Apalagi beban distribusi menjadi alasan para penjual atau pedagang menaikan bahan pokok waktu lalu. “Jadi tidak ada alasan bagi pedagan untuk tidak menurunkan bahan pokok,”ujar Dayton Andersen Warga Minanga, Malalayang Dua.

Dia pun menambahkan agar harga barang-barang kebutuhan pokok dapat disesuaikan dengan penurunan BBM. “Jangan hanya alasan BBM naik, ini sudah dua kali turun tetap saja harga bahan mahal.
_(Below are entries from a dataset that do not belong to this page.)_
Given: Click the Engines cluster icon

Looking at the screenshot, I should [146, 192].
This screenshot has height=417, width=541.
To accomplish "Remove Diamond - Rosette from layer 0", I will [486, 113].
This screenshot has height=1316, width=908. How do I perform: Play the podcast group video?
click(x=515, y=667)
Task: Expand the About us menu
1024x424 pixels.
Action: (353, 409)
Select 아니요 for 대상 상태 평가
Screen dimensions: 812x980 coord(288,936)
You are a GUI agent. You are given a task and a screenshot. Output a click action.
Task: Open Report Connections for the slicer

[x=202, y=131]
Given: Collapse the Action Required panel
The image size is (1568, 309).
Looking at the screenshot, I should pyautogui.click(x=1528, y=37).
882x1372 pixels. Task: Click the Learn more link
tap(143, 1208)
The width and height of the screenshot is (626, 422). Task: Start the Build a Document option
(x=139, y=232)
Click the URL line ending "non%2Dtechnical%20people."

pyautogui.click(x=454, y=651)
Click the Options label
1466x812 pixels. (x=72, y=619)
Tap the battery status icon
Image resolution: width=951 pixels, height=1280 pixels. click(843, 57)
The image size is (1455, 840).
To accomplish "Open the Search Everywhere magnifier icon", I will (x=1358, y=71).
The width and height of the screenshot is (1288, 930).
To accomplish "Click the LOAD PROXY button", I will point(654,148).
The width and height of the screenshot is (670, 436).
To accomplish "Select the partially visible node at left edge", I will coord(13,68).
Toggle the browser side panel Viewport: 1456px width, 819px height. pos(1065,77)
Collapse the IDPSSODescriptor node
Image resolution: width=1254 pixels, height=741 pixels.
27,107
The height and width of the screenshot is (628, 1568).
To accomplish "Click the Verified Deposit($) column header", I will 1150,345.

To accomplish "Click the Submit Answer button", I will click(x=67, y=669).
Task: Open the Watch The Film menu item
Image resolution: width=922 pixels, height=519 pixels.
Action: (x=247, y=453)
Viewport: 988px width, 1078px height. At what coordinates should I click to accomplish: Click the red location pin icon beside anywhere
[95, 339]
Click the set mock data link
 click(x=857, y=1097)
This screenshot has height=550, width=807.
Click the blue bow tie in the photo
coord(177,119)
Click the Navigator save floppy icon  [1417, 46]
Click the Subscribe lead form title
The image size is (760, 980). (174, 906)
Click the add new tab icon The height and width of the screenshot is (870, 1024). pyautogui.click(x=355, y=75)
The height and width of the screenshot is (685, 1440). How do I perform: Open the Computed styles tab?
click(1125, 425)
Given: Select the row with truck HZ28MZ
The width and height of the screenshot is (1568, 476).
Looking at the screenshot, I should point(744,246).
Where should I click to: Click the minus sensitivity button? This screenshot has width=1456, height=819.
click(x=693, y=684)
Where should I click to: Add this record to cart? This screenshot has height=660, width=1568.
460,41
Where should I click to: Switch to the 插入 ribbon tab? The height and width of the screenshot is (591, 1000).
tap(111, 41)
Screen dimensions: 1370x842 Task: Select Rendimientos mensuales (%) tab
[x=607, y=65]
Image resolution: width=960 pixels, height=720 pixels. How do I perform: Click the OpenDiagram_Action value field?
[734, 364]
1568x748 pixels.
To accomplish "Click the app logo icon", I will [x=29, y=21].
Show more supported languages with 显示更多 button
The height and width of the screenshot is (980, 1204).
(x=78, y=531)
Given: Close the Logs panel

Seharunya harus disesuaikan juga,”tuturnya.

Pihak Disperindag Sulut, dengan tegas mengakatak pihaknya akan langsung berkoordinasi dengan Kabupaten/Kota memantau harga barang khususnya kebutuhan bahan pokok masyarakat.

“Kita sudah sampaikan ke daerah-daerah pasca harga BBM diturunkan untuk melakukan pemantauan di lapangan,”ujar Kepala Bidang Perdagangan Dalam Negeri, Dinas Perindag Sulut, Hanny Wajong.

Langkah awal Disperindag akan turun lapangan memantau dampak dari penurunan harga BBM terhadap penjualan maupun stok barang kebutuhan bahan pokok di pasaran.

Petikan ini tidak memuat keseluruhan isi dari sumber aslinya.